Dengan mayoritas skuad berisi pemain U-23, PSM hanya mampu bermain imbang 1-1 melawan tim promosi Persijap Jepara. Kekalahan tunggal mereka datang saat melawan Persita Tangerang dengan skor tipis 1-2, yang diwarnai protes keras terhadap kinerja wasit.
Namun, saat menjamu Persija Jakarta, PSM menunjukkan taringnya. Mereka menang 2-1 dalam laga penuh gengsi, meski kemenangan itu harus dibayar mahal dengan absennya Yuran Fernandes di empat laga berikutnya.
Kontroversi Yuran Fernandes
Sanksi tambahan kepada Yuran Fernandes muncul karena insiden sederhana namun dinilai mencederai nilai respek.

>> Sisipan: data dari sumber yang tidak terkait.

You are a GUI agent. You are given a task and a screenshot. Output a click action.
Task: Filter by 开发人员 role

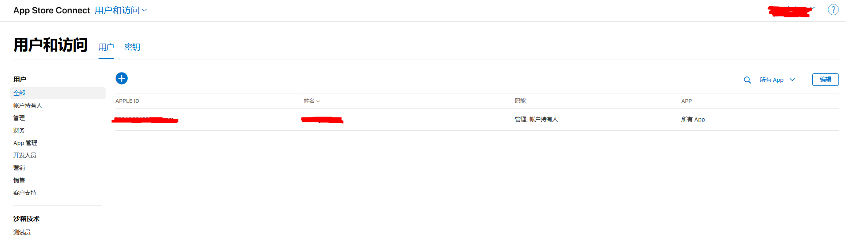point(25,155)
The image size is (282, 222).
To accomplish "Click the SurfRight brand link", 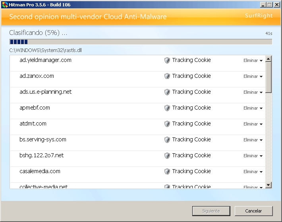I will click(259, 16).
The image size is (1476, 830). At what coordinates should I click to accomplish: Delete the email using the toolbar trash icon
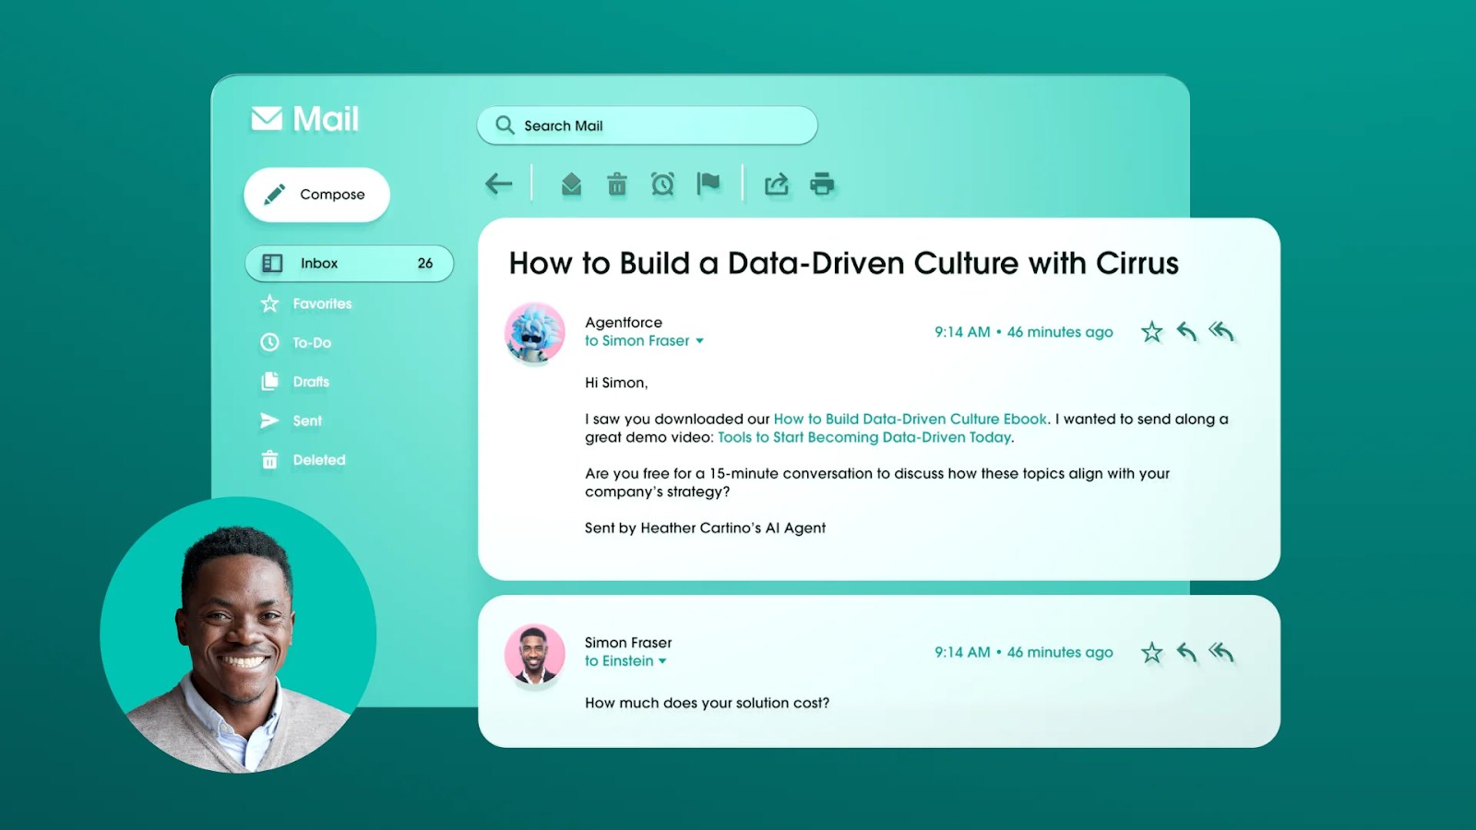[617, 184]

Kapten PSM itu menolak menyalami wasit sebelum laga kontra Persija, yang berujung larangan tampil empat pertandingan plus denda Rp50 juta.

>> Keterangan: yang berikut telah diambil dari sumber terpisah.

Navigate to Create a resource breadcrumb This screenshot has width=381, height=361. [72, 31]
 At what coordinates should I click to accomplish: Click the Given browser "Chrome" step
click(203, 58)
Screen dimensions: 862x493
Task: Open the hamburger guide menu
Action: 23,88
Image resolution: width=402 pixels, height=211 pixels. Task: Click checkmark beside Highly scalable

Situasi ini membuat PSM serba salah. “Ibarat maju kena, mundur pun kena. Sudah jatuh tertimpa tangga pula,” keluh seorang ofisial tim.
Kehilangan Arsitek Pemain Muda
Kepergian Tavares meninggalkan jejak mendalam. Ia dikenal sebagai pelatih yang konsisten memberi ruang kepada pemain muda. Dua musim terakhir, ia bersama Thomas Doll (eks pelatih Persija) menjadi sedikit dari arsitek tim yang berani mengorbitkan talenta belia.

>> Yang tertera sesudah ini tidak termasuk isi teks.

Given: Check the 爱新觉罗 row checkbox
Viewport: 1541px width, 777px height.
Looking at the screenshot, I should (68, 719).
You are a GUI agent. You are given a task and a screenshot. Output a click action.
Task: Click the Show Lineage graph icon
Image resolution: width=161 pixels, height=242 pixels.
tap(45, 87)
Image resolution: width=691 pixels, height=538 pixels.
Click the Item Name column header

Keduanya bahkan kerap bersuara lantang ketika pemain muda mereka dipanggil Shin Tae-yong ke Timnas Indonesia. Meski sempat protes, kontribusi mereka diakui besar bagi perkembangan sepak bola nasional.
“Tiga tahun terakhir hanya Thomas Doll dan Bernardo Tavares yang konsisten memakai pemain muda dari pembinaan Akademi Persija dan PSM. Kontribusi mereka cukup besar bagi Timnas Indonesia,” ungkap pengamat sepak bola asal Malang, Gusnul Yakin.
Dengan mundurnya Tavares, PSM Makassar kini dihadapkan pada tantangan besar: mencari pengganti yang mampu menjaga tradisi pembinaan pemain muda, sekaligus membawa tim keluar dari krisis yang belum berakhir. (***)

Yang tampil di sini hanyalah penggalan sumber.